Job 1: According to the excerpt on Africa's readiness for the Fourth Industrial Revolution, how many academic institutions did the writer and colleagues visit over the past 3 years?
Job 2: Repeat the part of the excerpt on Africa's readiness for the Fourth Industrial Revolution starting at "Are they? Really?" and ending at "been quite worrisome.".

Excerpt to read:
● ● ● ● ●
Is your Institution Ready?

Is your Country Ready?

Are your Students Ready?

Are they? Really?

 

Pardon me for being the harbinger of sad news. No, you are NOT! Please let me rephrase that: No, WE are not!

 

Over the past 3 years, my colleagues and I have had the opportunities to visit more than 30 of the largest and most famous Academic Institutions across multiple Countries in Africa. We have had the privilege and honour of sitting down and interacting with many of you and your colleagues. We have met and spoken with hundreds of your Students and Alumni. We have learnt so much from these interactions and what we have learnt and observed have been quite worrisome.

 

We have some of the greatest thinkers and best minds of Africa in this hallowed room. There is not much I can tell you about the Fourth Industrial Revolution that you probably do not already know, even know better. I am sure that I do not need to preach to you about the urgent necessity for Africa to be adequately prepared to not just benefit from its promises and impact, but to also be in a position to directly participate as a co-equal Partner, if not be the Trailblazer. Because this Industrial Revolution is driven largely by technologies, it is one which is highly dependent on and inseparable from Virtualization and Cloud Computing. Of course, we are starting at a disadvantage, given the relative lack of sustaining infrastructure and enabling policies, incentives and peaceful business climates in many African Countries.
● ● ● ● ●
Information shown:
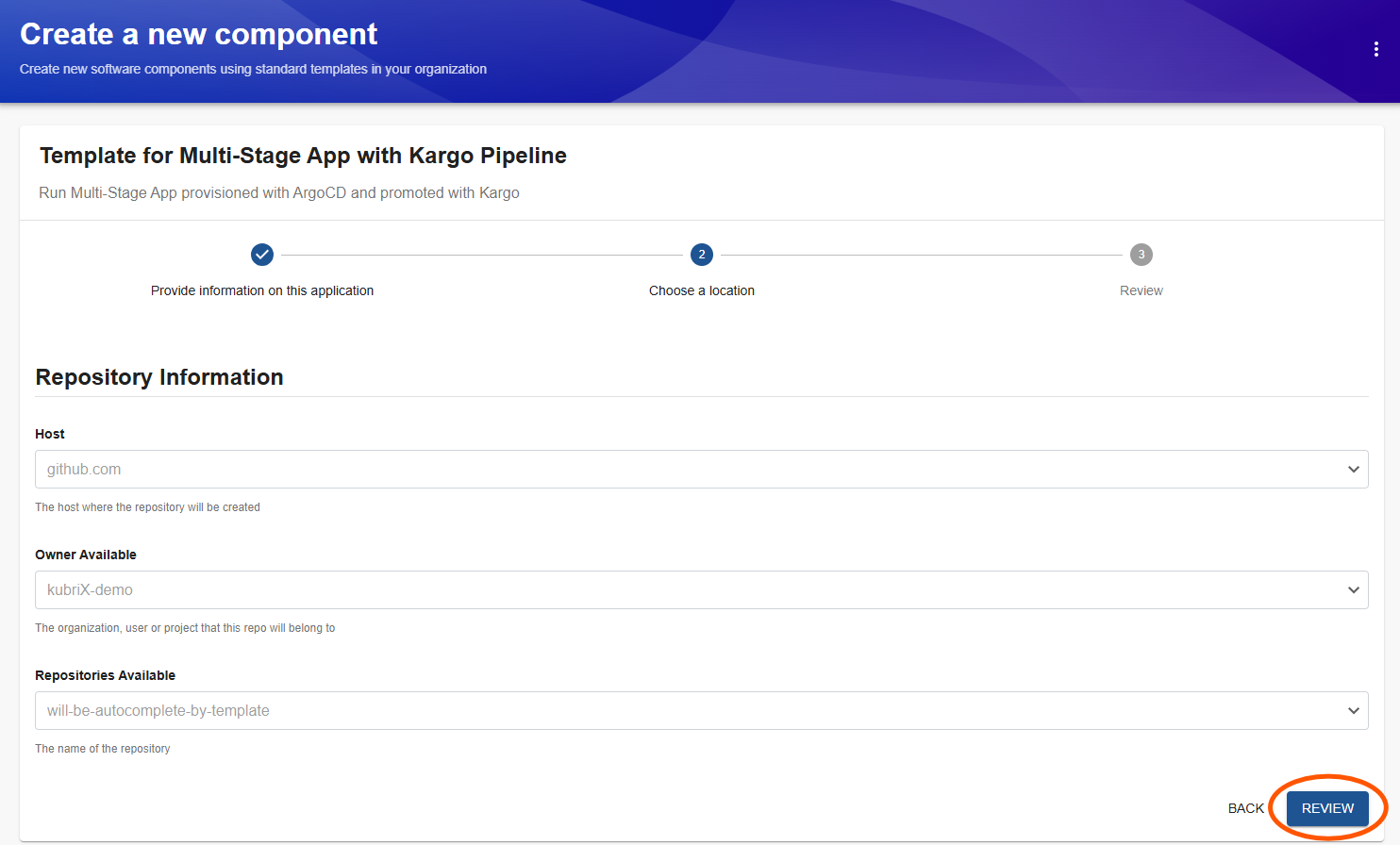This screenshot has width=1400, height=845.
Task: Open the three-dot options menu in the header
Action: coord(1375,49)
● ● ● ● ●
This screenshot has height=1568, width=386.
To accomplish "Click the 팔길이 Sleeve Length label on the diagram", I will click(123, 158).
● ● ● ● ●
Expected output 1: More than 30 of the largest and most famous academic institutions in Africa.

Expected output 2:
Are they? Really?

 

Pardon me for being the harbinger of sad news. No, you are NOT! Please let me rephrase that: No, WE are not!

 

Over the past 3 years, my colleagues and I have had the opportunities to visit more than 30 of the largest and most famous Academic Institutions across multiple Countries in Africa. We have had the privilege and honour of sitting down and interacting with many of you and your colleagues. We have met and spoken with hundreds of your Students and Alumni. We have learnt so much from these interactions and what we have learnt and observed have been quite worrisome.